(Records from a dataset)
start

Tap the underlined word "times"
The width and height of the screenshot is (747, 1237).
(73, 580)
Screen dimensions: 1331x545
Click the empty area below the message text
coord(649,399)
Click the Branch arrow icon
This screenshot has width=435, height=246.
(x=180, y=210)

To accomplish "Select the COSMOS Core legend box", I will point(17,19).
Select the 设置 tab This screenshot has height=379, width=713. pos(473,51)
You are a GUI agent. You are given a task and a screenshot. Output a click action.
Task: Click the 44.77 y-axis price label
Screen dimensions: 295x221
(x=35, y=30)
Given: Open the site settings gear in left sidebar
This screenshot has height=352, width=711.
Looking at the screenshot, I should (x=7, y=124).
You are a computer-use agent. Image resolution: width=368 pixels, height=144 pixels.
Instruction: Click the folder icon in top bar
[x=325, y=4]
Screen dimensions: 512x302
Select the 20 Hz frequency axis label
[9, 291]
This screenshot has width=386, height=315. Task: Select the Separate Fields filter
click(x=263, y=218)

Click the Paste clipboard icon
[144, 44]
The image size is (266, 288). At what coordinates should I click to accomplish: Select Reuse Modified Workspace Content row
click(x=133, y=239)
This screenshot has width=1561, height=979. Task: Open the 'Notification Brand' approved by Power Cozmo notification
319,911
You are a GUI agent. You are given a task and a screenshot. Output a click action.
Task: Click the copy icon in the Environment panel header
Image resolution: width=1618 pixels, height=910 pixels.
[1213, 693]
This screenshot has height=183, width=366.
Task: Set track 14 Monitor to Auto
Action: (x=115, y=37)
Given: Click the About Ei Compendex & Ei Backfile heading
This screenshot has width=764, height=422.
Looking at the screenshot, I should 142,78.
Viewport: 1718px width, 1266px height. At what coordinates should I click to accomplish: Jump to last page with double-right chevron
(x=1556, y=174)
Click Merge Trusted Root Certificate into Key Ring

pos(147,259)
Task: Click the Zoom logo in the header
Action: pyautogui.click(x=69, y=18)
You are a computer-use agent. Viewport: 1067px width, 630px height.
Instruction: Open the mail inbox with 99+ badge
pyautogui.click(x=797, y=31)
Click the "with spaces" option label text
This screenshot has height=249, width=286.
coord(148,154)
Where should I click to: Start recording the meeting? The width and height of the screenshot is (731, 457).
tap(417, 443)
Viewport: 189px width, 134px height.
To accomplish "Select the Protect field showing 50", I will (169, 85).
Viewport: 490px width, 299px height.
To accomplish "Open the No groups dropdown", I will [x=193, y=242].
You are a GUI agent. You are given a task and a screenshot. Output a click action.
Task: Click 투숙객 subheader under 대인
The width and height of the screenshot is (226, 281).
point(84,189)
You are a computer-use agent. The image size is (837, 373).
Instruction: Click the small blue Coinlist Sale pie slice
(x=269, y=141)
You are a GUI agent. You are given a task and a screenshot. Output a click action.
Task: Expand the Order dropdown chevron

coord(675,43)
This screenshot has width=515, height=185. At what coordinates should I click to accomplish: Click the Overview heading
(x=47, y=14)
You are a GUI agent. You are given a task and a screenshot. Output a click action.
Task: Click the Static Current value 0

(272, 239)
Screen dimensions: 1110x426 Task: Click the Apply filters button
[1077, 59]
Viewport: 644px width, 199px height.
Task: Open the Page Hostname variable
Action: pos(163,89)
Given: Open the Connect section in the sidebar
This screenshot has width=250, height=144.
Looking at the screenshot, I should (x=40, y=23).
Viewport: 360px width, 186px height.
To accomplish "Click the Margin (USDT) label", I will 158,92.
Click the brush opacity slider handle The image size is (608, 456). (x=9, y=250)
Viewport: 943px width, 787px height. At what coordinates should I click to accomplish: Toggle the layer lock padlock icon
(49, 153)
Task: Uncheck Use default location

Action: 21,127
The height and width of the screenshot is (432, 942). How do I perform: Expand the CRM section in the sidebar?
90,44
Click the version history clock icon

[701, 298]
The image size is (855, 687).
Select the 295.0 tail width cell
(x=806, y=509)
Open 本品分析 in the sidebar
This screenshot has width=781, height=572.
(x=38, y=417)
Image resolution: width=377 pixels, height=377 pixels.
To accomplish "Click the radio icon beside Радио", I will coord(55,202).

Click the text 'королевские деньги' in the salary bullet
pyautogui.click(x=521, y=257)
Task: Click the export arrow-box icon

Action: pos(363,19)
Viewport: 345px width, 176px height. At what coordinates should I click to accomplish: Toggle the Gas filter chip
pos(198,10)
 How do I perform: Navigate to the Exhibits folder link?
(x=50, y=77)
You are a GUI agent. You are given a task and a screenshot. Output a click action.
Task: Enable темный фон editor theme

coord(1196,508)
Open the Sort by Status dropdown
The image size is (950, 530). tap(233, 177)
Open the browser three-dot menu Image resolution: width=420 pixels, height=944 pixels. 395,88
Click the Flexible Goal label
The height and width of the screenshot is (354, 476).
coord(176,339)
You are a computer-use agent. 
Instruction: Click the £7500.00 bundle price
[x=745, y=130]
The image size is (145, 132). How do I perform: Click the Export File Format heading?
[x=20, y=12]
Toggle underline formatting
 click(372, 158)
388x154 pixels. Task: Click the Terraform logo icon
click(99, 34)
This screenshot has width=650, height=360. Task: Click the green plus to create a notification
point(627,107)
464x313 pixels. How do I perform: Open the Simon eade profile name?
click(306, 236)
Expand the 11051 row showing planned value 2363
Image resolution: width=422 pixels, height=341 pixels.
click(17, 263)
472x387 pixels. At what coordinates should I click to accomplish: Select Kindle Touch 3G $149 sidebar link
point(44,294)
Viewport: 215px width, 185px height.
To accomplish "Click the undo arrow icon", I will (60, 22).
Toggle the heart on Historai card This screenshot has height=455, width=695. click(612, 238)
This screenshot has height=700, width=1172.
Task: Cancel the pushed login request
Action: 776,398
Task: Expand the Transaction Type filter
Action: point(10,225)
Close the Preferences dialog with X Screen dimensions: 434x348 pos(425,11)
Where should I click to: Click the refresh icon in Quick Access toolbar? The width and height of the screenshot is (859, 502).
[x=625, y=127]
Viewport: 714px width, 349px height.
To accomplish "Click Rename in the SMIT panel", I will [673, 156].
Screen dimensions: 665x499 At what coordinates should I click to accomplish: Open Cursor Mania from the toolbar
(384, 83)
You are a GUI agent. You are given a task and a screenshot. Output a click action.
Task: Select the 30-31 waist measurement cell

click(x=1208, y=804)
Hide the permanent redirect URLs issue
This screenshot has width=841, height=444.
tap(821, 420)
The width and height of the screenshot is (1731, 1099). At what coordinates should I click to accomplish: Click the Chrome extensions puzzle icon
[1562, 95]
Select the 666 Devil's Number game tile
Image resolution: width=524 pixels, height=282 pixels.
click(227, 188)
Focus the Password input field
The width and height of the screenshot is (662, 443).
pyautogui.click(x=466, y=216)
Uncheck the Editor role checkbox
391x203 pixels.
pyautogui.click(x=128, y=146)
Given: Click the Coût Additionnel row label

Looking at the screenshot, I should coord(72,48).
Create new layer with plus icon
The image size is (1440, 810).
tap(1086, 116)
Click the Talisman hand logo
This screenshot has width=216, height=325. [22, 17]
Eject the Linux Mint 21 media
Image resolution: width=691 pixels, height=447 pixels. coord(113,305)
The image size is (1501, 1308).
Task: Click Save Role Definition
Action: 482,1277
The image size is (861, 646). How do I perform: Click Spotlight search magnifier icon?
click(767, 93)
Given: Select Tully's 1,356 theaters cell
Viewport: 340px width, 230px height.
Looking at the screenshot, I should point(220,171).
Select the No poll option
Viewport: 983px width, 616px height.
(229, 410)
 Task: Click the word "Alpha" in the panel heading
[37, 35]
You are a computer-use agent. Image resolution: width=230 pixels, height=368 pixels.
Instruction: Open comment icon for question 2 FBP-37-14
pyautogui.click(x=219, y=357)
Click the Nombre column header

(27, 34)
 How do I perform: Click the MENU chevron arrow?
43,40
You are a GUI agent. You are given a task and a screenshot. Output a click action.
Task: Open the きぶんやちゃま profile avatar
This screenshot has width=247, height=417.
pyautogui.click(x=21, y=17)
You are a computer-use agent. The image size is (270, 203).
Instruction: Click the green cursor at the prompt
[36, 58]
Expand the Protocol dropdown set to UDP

end

__Directions__
Copy out the records from the line containing "How do I perform: Click the MENU" through the end of the records, reproducing each line unchanged.

__Solution__
 How do I perform: Click the MENU chevron arrow?
43,40
You are a GUI agent. You are given a task and a screenshot. Output a click action.
Task: Open the きぶんやちゃま profile avatar
This screenshot has width=247, height=417.
pyautogui.click(x=21, y=17)
You are a computer-use agent. The image size is (270, 203).
Instruction: Click the green cursor at the prompt
[36, 58]
Expand the Protocol dropdown set to UDP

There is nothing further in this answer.